Women like dyads - men like groups

Group-photo-of-men-2.jpg

According to social psychology, stereotypes about groups tend to be accurate. This makes sense, because you'd expect an inverse Gresham's Law to operate: accurate stereotypes make you better at life; inaccurate stereotypes make you worse. It's like how markets drive out taste-based discrimination (racism, sexism) by making people pay for their unjustified prejudices. One such accurate stereotype is that women prefer one-to-one dyadic relationships, and men prefer membership in larger groups, particularly hierarchical coalitions.

New evidence for this comes in a recent study: "Women Favour Dyadic Relationships, but Men Prefer Clubs: Cross-Cultural Evidence from Social Networking" (full html paper) by Tamas David-Barrett, Anna Rotkirch, James Carney, Isabel Behncke Izquierdo, Jaimie A. Krems, Dylan Townley, Elinor McDaniell, Anna Byrne-Smith, and Robin I. M. Dunbar.

They added to the literature supporting this result in a rather interesting way:

The ability to create lasting, trust-based friendships makes it possible for humans to form large and coherent groups. The recent literature on the evolution of sociality and on the network dynamics of human societies suggests that large human groups have a layered structure generated by emotionally supported social relationships. There are also gender differences in adult social style which may involve different trade-offs between the quantity and quality of friendships. Although many have suggested that females tend to focus on intimate relations with a few other females, while males build larger, more hierarchical coalitions, the existence of such gender differences is disputed and data from adults is scarce.

Here, we present cross-cultural evidence for gender differences in the preference for close friendships. We use a sample of ~112,000 profile pictures from nine world regions posted on a popular social networking site to show that, in self-selected displays of social relationships, women favour dyadic relations, whereas men favour larger, all-male cliques.
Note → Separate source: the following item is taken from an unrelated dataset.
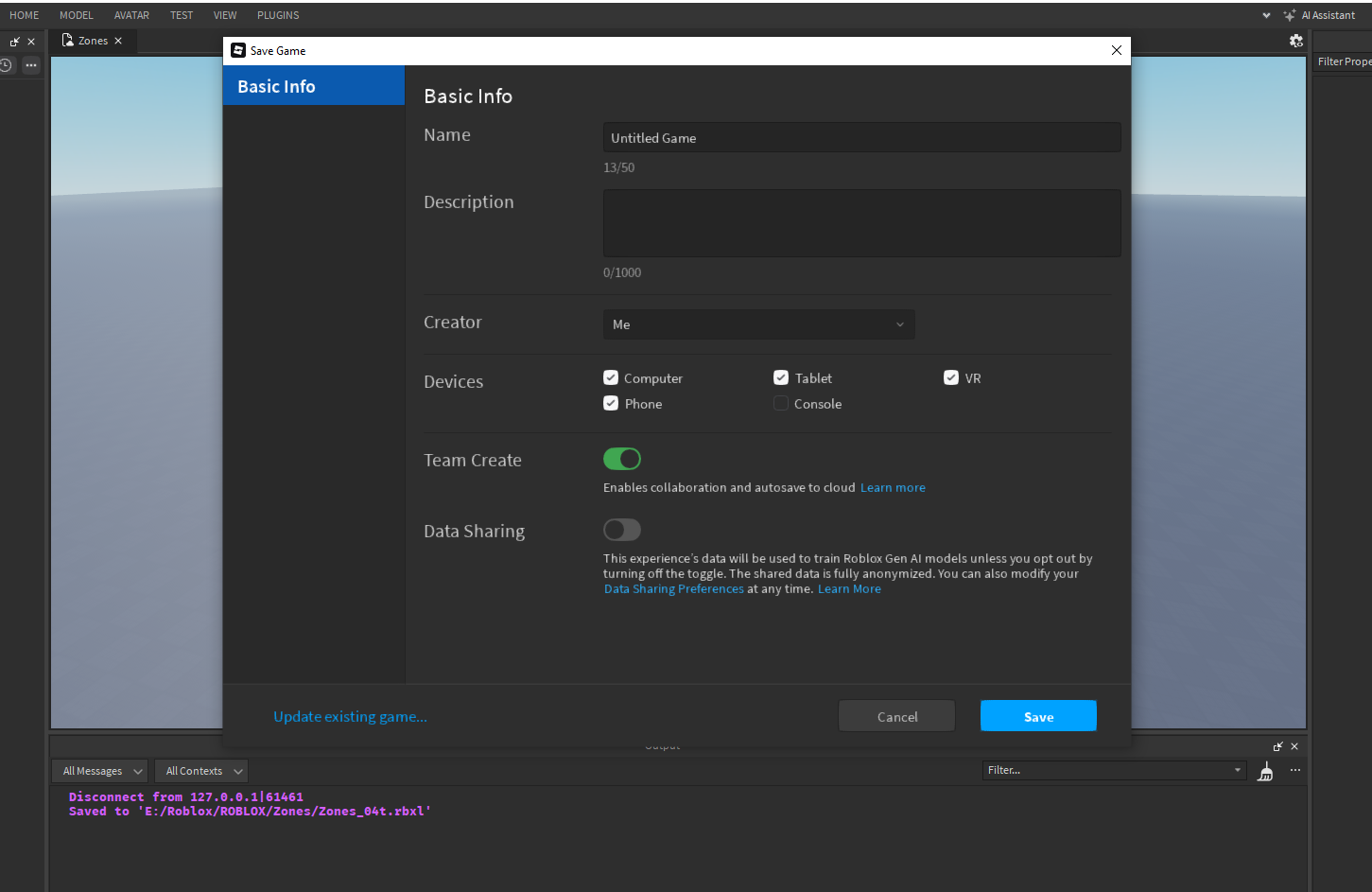Click the history clock icon in left panel
The image size is (1372, 892).
[6, 65]
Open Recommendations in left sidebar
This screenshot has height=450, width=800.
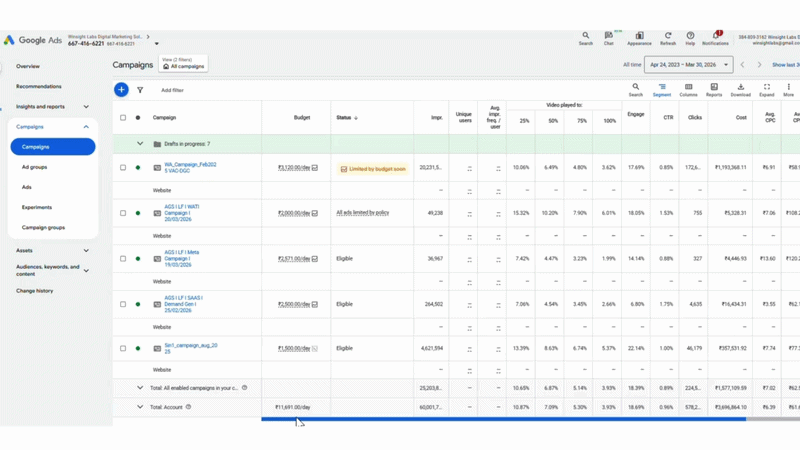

These apparently different solutions to quality-quantity trade-offs suggest a universal and fundamental difference in the function of close friendships for the two sexes.

This plays into Roy Baumeister's & Kathleen Vohs's work (see e.g.) on some of the sex differences (again, these may be biological or socially/culturally constructed) that may be working to underly differences in labour market activity and in turn the gender wage gap.

There is no inherent reason why men and women must have on average similar lives in order to have equally good lives; or in order for them both to have as good lives as possible (even if not equally good). It's OK for there to be differences between men and women.